Liz laughed. “I know, like how Facebook and Instagram only show the highlights of someone’s life. I’ll see what I can do. Drive home safe, lady. And for Godsake, don’t let Mavis rope you into manning that bake sale table again.”

Pulling the door closed Molly thought about how Liz felt she needed to change her looks to get the attention of a man. She was probably right, still it was weird thinking about the need to become someone you weren’t simply to be paid attention to by the opposite sex. What happened when the man found out Molly wasn’t who he had thought she was? That would certainly be an awkward transition unless the woman simply pretended to be someone else the rest of her life.

Molly shuddered as she drove, thinking about a woman she had known who was doing exactly that and was probably miserable because of it. Dana Priester always had her hair styled perfectly, her make up just so, her clothes always the latest design, and a smile always plastered on her face. How awful it must be for her to always have to be “on” and never be allowed to let down her hair and simply be herself. Then again, Molly thought with a shrug, maybe stuck up and fake was who Dana really was.

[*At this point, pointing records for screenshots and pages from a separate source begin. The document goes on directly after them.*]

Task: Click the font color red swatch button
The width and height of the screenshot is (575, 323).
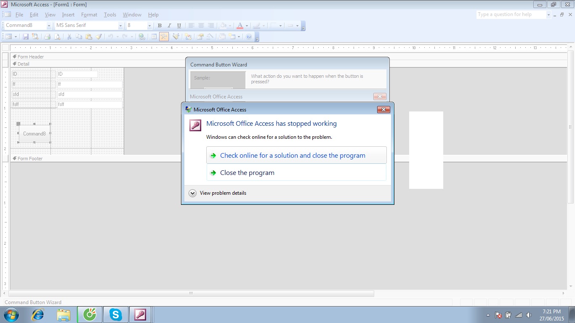Action: (x=240, y=26)
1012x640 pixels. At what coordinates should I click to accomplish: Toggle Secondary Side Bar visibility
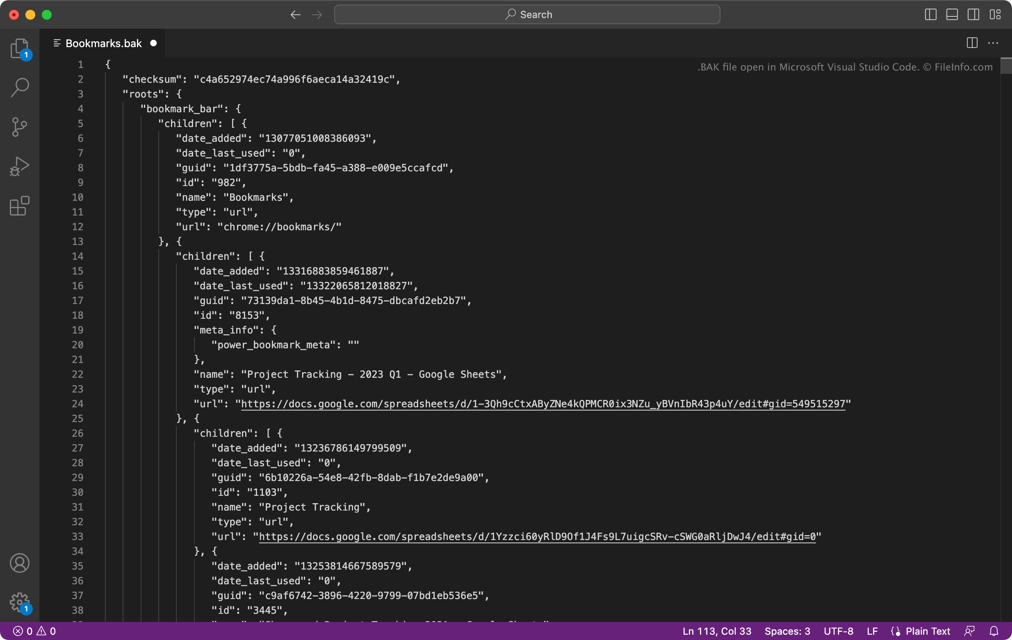tap(973, 15)
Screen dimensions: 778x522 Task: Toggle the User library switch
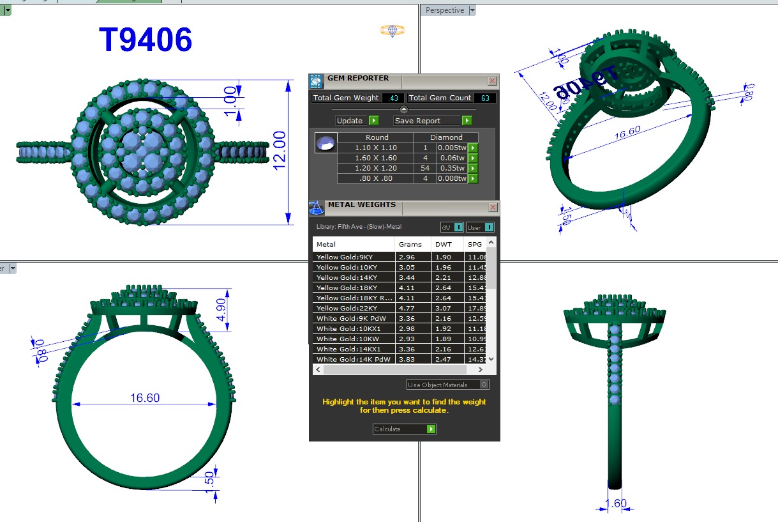[x=480, y=227]
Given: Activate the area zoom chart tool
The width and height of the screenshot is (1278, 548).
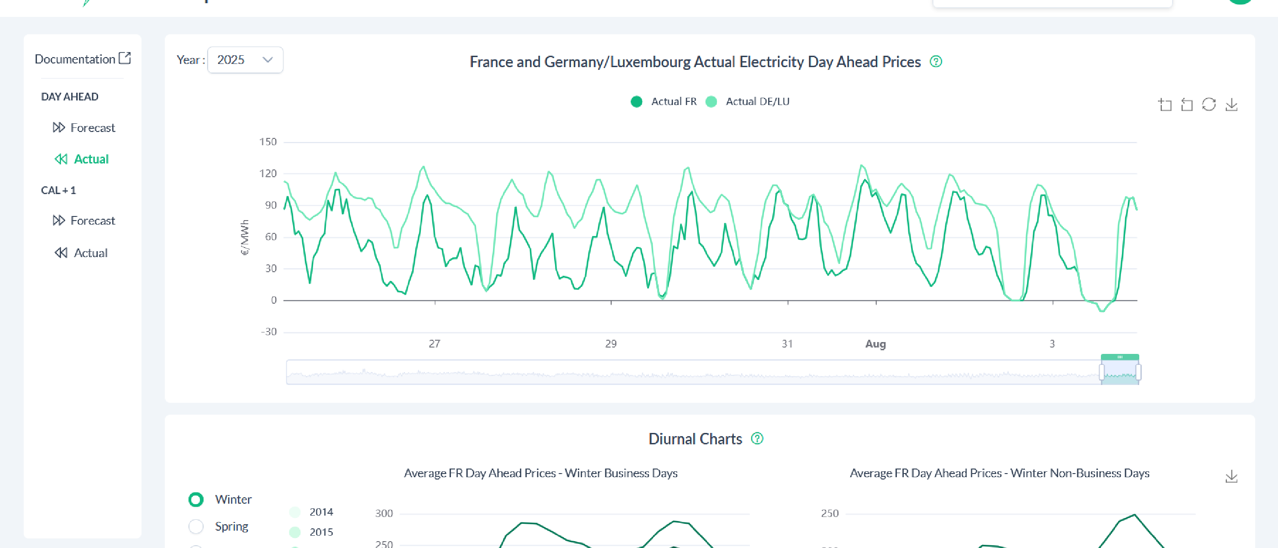Looking at the screenshot, I should 1165,105.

Just as awkward as Liz’s suggestion that she get in shape to catch a man was the man Liz had mentioned. Molly had definitely found her mind wandering more than once to Alex’s handsome appearance but she had never thought about trying to “win him over” or “catch him.” Alex was — well, Alex. He was simply there. Her brother’s best friend, her dad and uncle’s employee, her co-worker, for lack of a better word.

He was attractive, easy to talk to and fun to be around but Molly knew he would never be anything more than those things to her. He was too attractive, too charming, and maybe even too fun for her. There was no way he would ever be interested in someone like her; someone who weighed more than she should, didn’t pay much attention to her feminine side and who he most likely merely thought of as his best friend’s little sister who he worked with at the barn.

Passing the town limits and relaxing as the comforting sight of fields of hay rose up around her, Molly shifted her thoughts from Alex to the ladies’ group and how it had been helping her study the Bible more. She still had a long way to go before she felt as “spiritual” as some of the women in the group, who seemed to trust God in every step of their lives, but she felt more equipped to handle life than she had five years ago when her grandfather was first diagnosed and she had started caring for him.

She knew she should have been praying more about what God wanted for her life too, but she’d prayed she had prayed a lot when her Grandfather’s health had taken a turn for the worse and never heard an answer. Why would God now give her an answer about what steps she should take in her life? And even if he did give her answers, how would he give her answers?

She knew answers from God weren’t like an audible voice from the clouds, but she had been seeking answers about her next step in life for seven years and, yet, here she was, almost 26, and feeling stuck in a deep, boring, frustrating rut. She didn’t know if leaving the farm was what she needed to get out of it, but she knew she needed some kind of change and she needed to make that change sooner rather than later.